Newbie question : Example of writing metadata to PDF under windows line command?

Started by Andy62, September 22, 2020, 03:57:55 PM

Previous topic - Next topic

Andy62

Hi, I tried to find an example in the forum about modifying metadata like Author, Title and Subject in a pdf file using the windows command line version with no luck. I know should be simple but.... can't find any. Any example would be greatly appreciated. I need to create a batch file (.bat) for 5,000 pdf files with specific metadata for each file. Adobe Acrobat is a waste of time  :o

Thanks,
Andy

StarGeek

At the very basic, you would do something like
exiftool -Author="Charles Dickens" -Title="A Tale of Two Cities" -Subject="A historical novel set during the French Revolution" /path/to/files/

But you need to be aware that there are other tags with those names and there are many tags that other programs might call be a different name, see FAQ #3 for details.  The above command used on a PDF will write to both the PDF tags and the XMP tags, which should cover all the bases. 
* Did you read FAQ #3 and use the command listed there?
* Please use the Code button for exiftool code/output.
 
* Please include your OS, Exiftool version, and type of file you're processing (MP4, JPG, etc).

Andy62

Thanks, it got me going... and did what I needed! Great stuff!

a few things...


  • A problem with windows command line if you use UTF-8 character like éèâ: -author="André âme français". It won't send the proper code to ExifTool. So I just replaced them with non-accent. It gives: Warning: Malformed UTF-8 character(s) - c:/exiftool/icfo3281.pdf. It replaces the éèâ with ? sign. Must be a problem with the command line of windows.

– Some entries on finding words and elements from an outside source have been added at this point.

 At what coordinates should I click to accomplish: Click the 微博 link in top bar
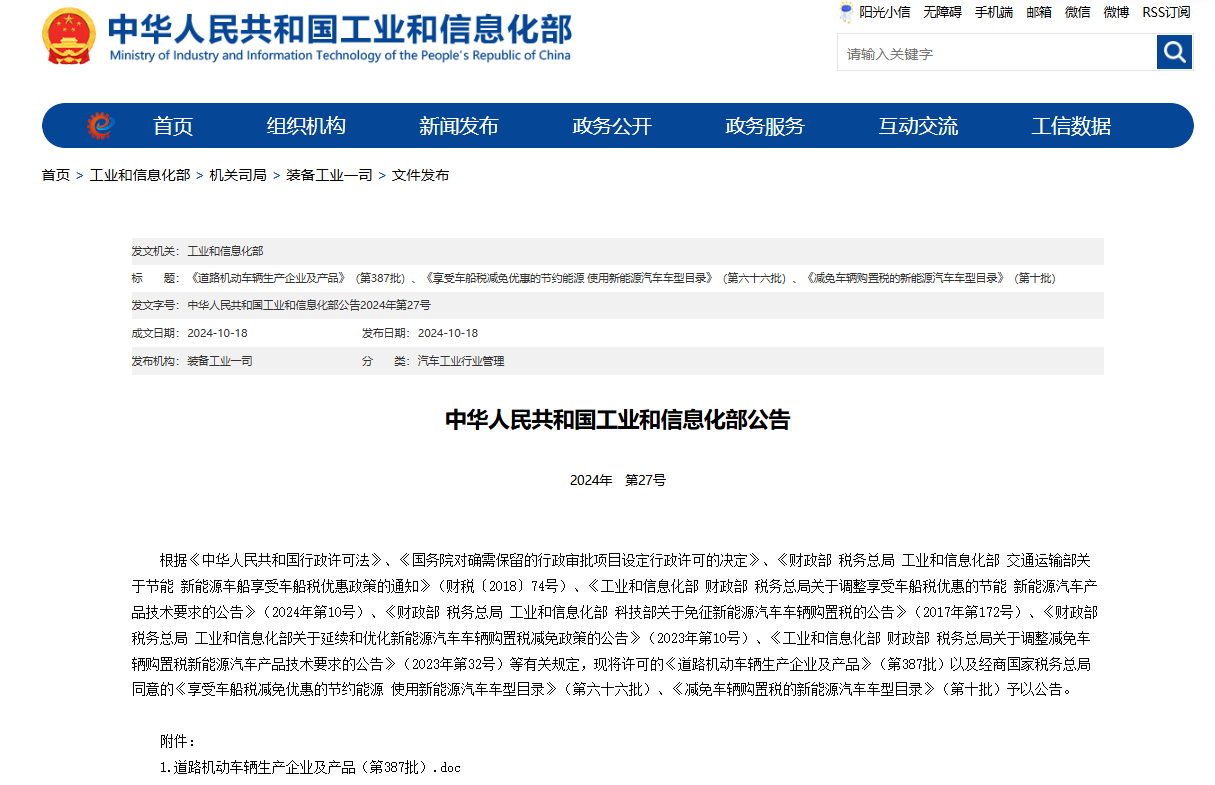click(x=1116, y=12)
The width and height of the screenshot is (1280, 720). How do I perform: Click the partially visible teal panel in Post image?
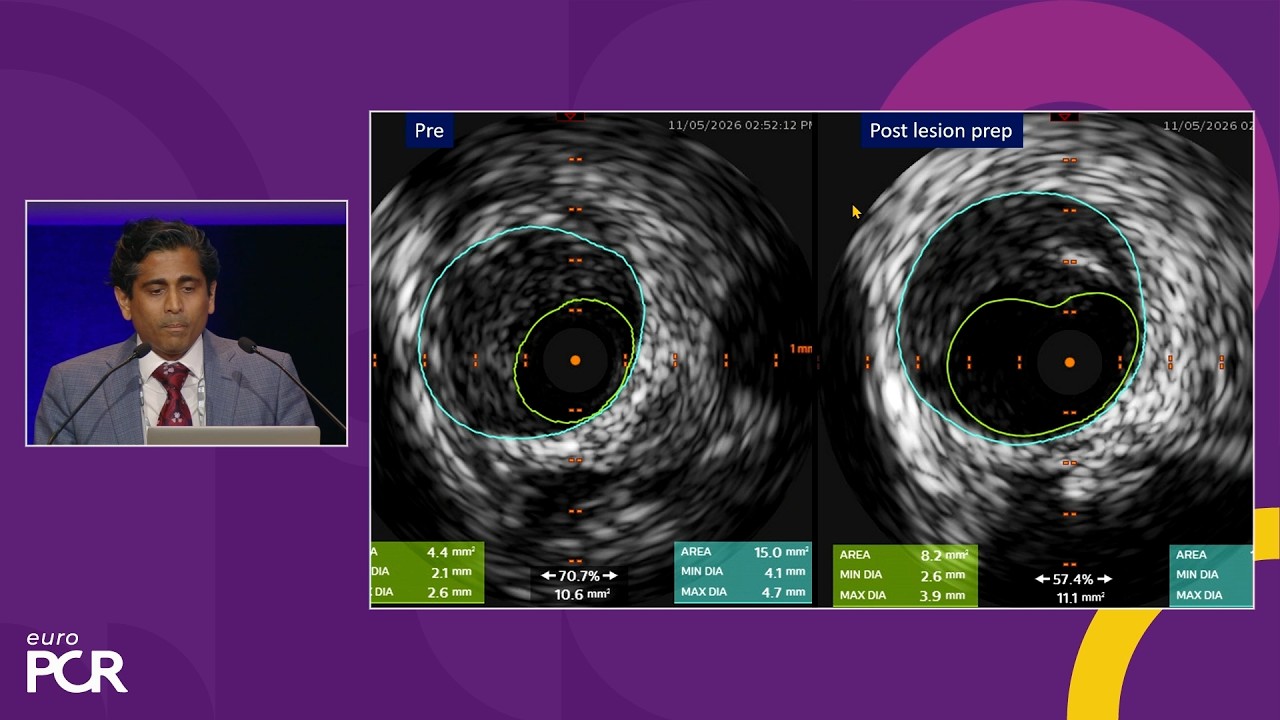coord(1211,575)
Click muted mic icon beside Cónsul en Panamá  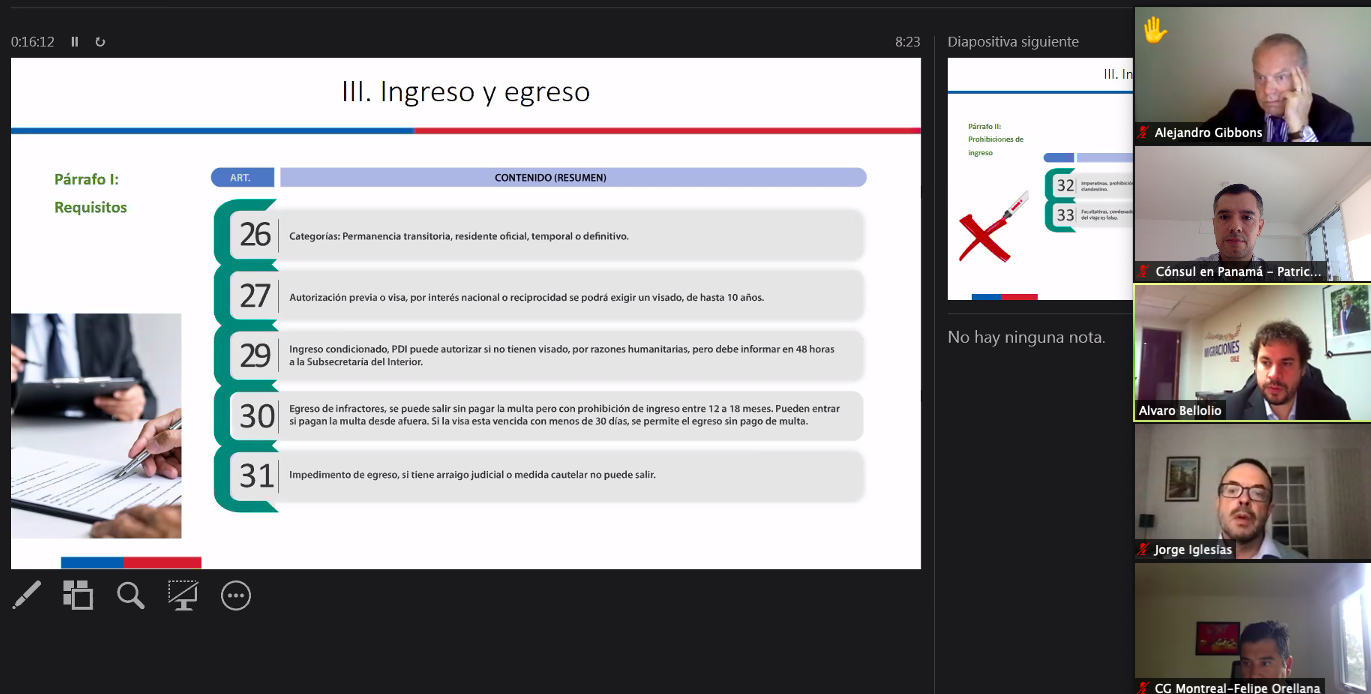point(1144,272)
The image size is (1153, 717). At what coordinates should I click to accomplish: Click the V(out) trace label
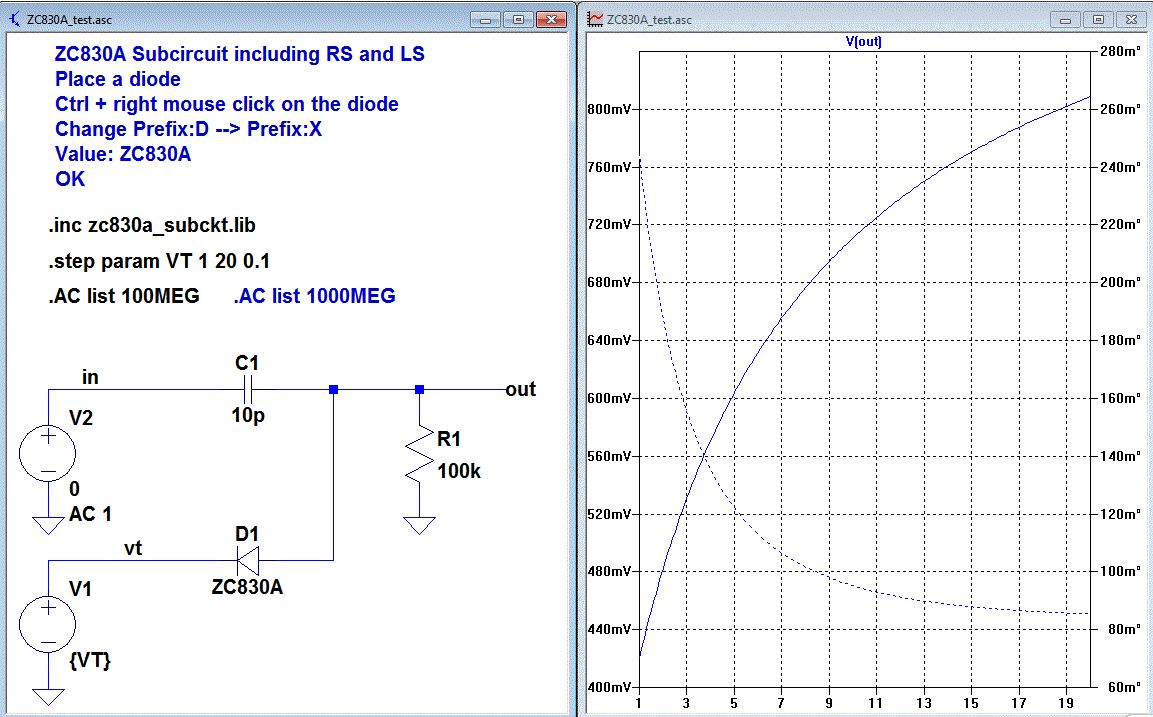click(862, 42)
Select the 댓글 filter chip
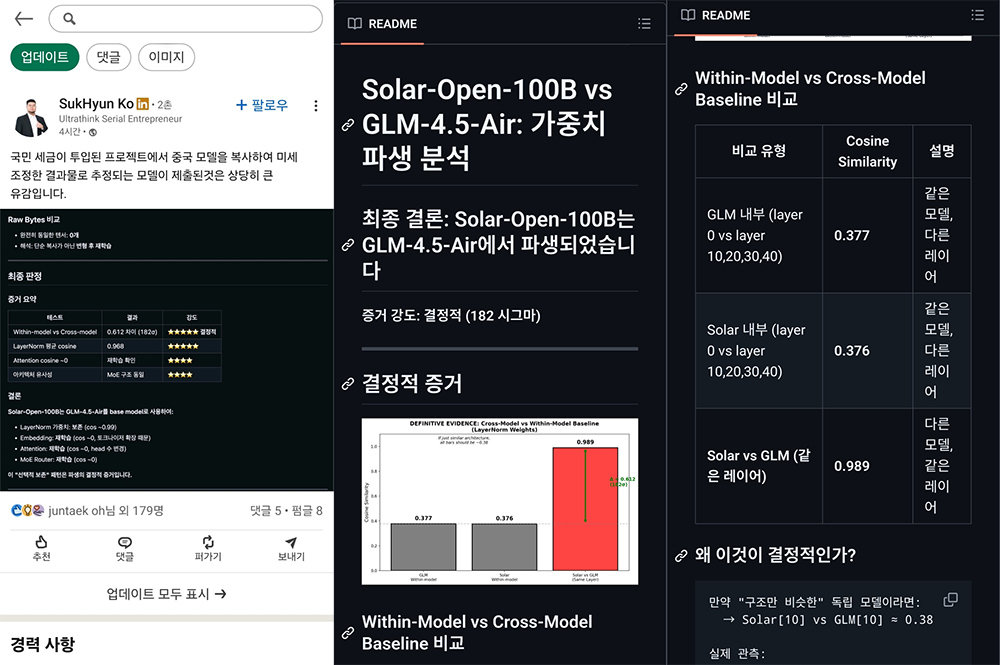Screen dimensions: 1000x665 108,57
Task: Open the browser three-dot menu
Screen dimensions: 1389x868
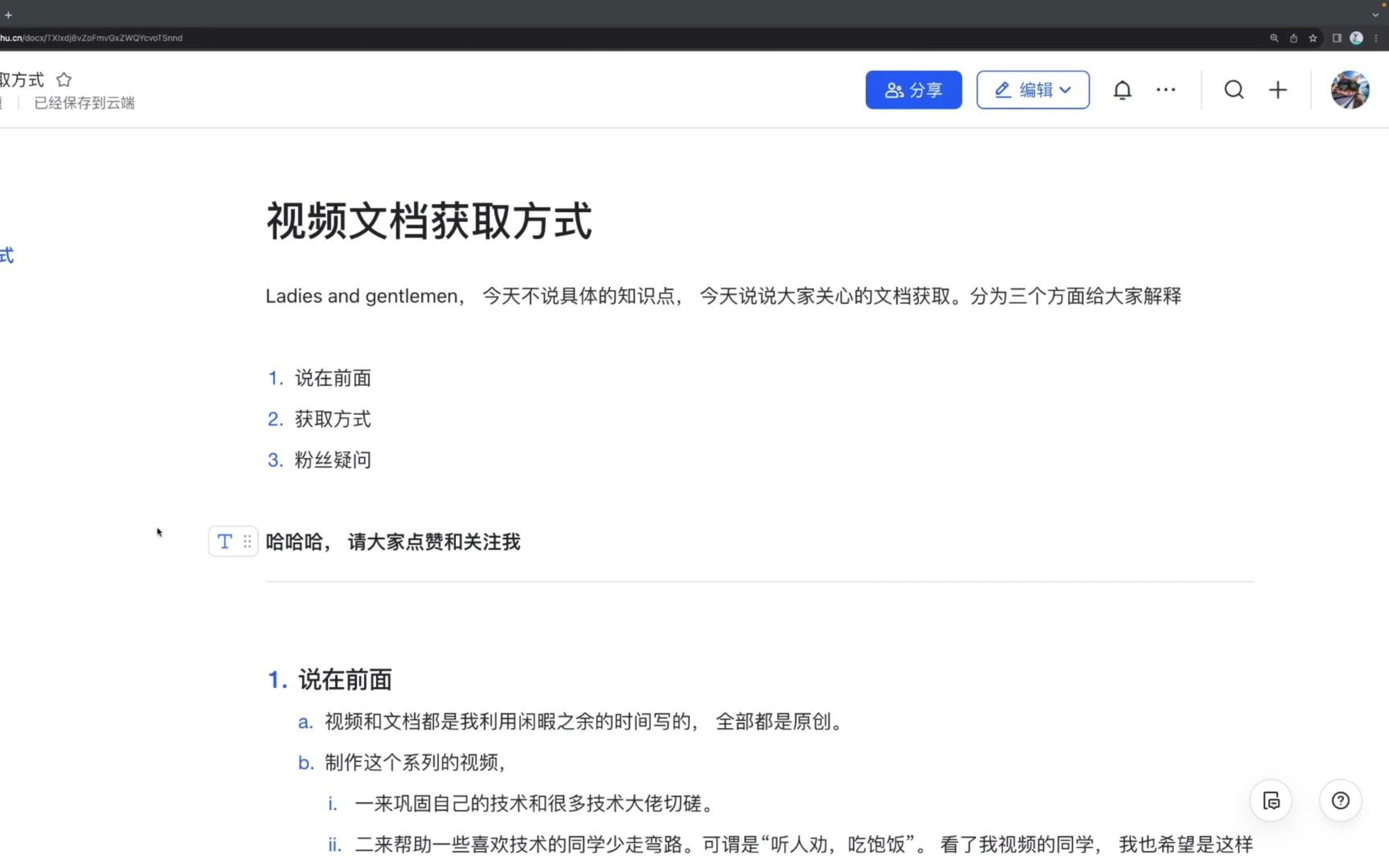Action: point(1377,38)

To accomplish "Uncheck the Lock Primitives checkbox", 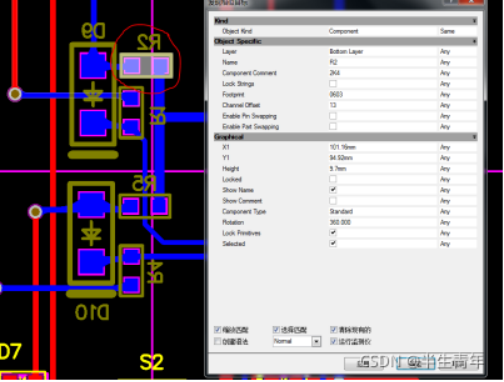I will (333, 233).
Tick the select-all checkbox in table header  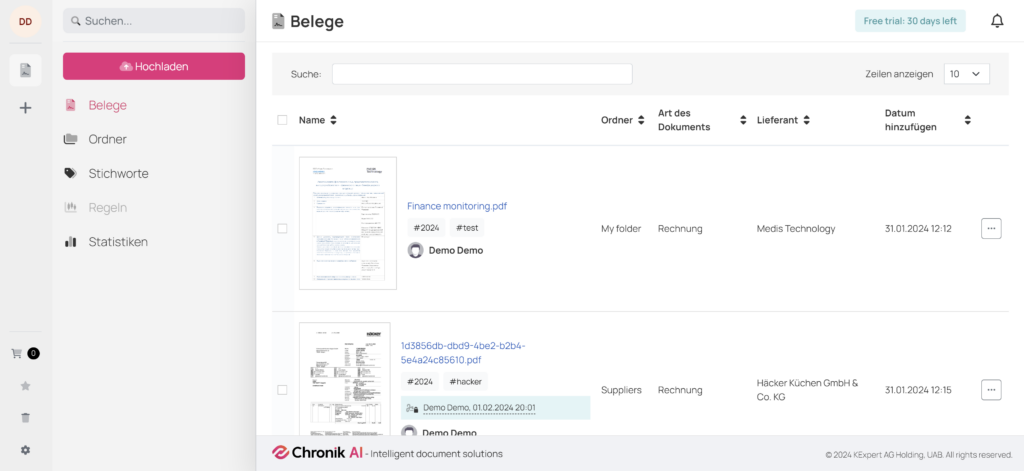click(282, 120)
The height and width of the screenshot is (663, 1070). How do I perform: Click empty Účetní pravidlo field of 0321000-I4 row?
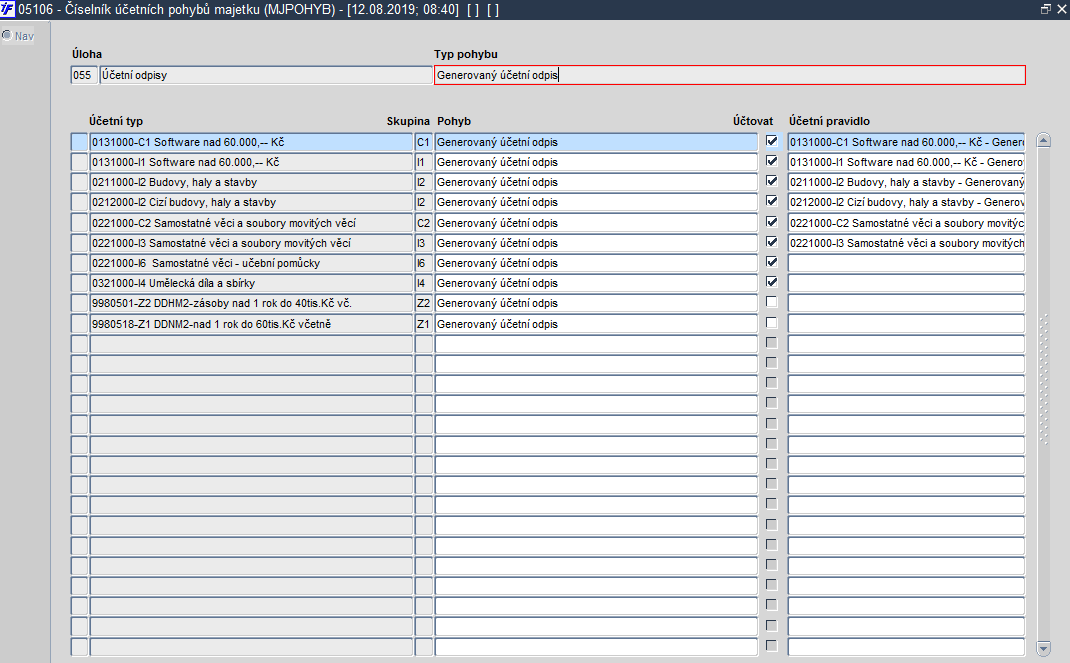906,282
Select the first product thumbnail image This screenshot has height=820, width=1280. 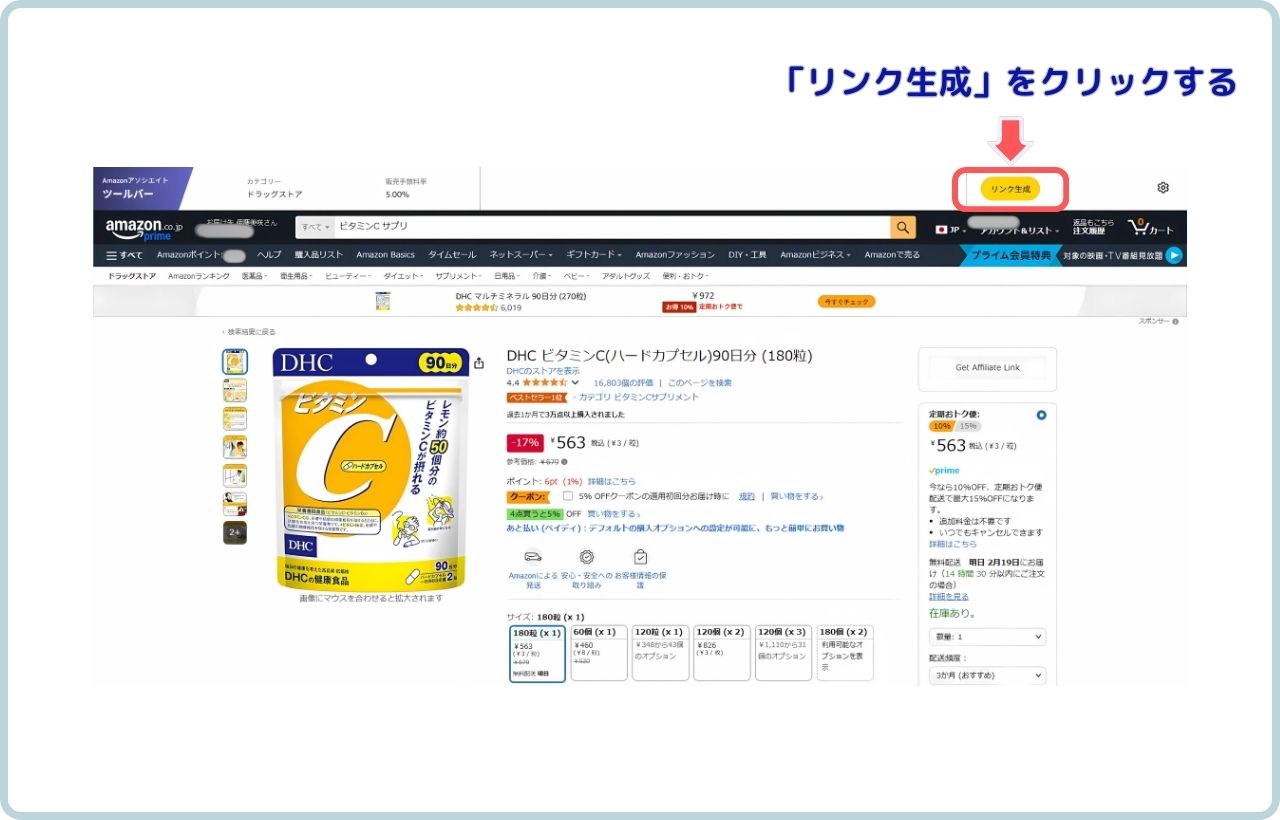[x=235, y=362]
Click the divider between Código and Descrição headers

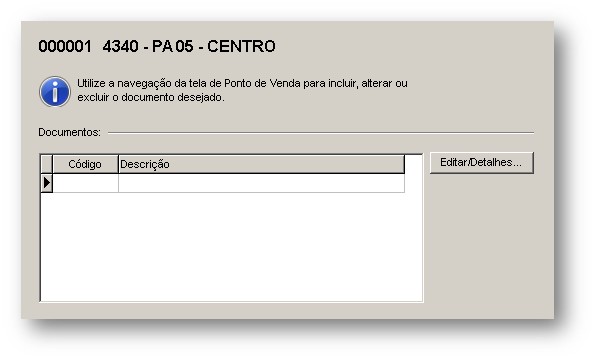118,164
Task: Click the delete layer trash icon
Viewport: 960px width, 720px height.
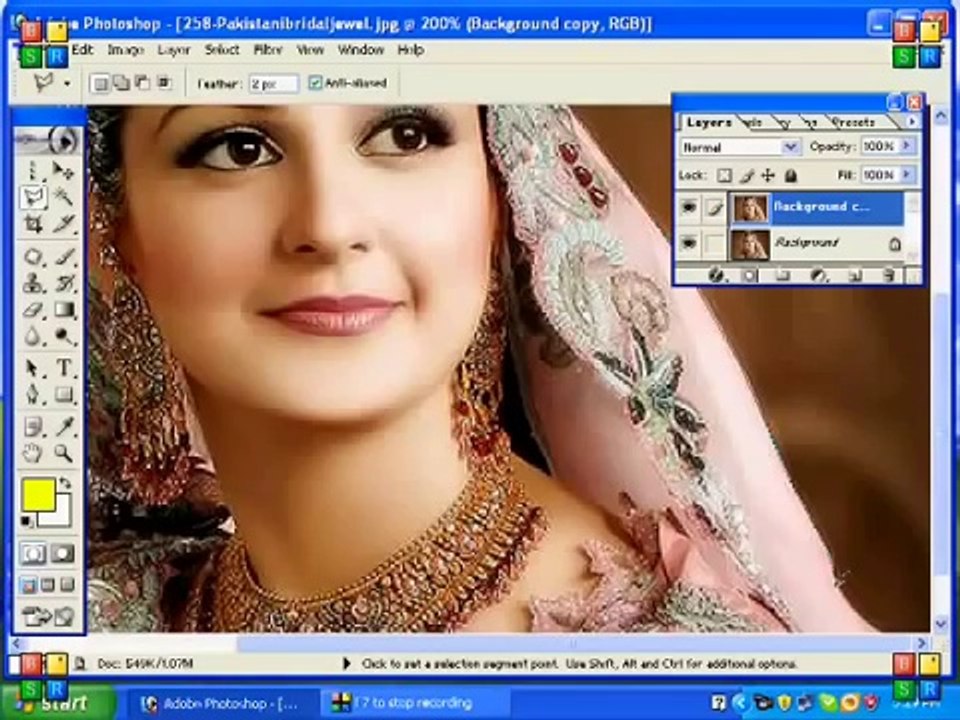Action: [x=889, y=275]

  • If the metadata is empty when I write to it, it gives Warning: [minor] Ignored empty rdf:Bag list for dc:creator - c:/exiftool/icfo3281.pdf. But everything is OK in the file.

  • This is a strange one. When I write into -Subject it is also copied in Keywords and if I write in -Subject and -keywords, I still have the Subject at the beginning of Keywords.

Must say, it's warp speed compare to Adobe Acrobat and it's works better than javascript in Acrobat!  ;D

StarGeek

Quote from: Andy62 on September 22, 2020, 10:46:40 PMA problem with windows command line if you use UTF-8 character like éèâ: -author="André âme français". It won't send the proper code to ExifTool. So I just replaced them with non-accent. It gives: Warning: Malformed UTF-8 character(s) - c:/exiftool/icfo3281.pdf. It replaces the éèâ with ? sign. Must be a problem with the command line of windows.

Windows command line doesn't do well with non-ascii characters.  See FAQ #10 and/or FAQ #18.  For the characters you mention, adding the -L (latin) option should help.

QuoteThis is a strange one. When I write into -Subject it is also copied in Keywords and if I write in -Subject and -keywords, I still have the Subject at the beginning of Keywords.

This is one of the same name tags I mentioned.  By default for Subject, exiftool is writing to the PDF:Subject (see PDF tags) and XMP:Subject (see XMP Dublin Core tags).  The trouble is that the two tags have completely different uses.  The former is a simple string.  I believe it's the description, though I haven't checked the specs.  The latter, on the other hand, is a list type tag which is the XMP version of keywords.

You can narrow down the tags written by using PDF:Subject or XMP:Subject to limit which tag is written.
* Did you read FAQ #3 and use the command listed there?
* Please use the Code button for exiftool code/output.
 
* Please include your OS, Exiftool version, and type of file you're processing (MP4, JPG, etc).

Andy62

This solves the situations, super! But.... there is always a but in programming  :-\

I make the command lines in PHP because all my info is from a MySQL database. This causes problems between encoding types.

The -L works well if I enter the command line directly in the windows command line. But if I paste this command line in a .bat file and run it, It doesn't work. So the .bat file that I make is not in the proper encoding.

Still using -L, in php this fix it: $pdfScript = mb_convert_encoding($pdfScript, "CP850"); before saving the file in PHP. Finaly, it's a 2MB .bat file, works great!

Thank you for your help, much appreciated.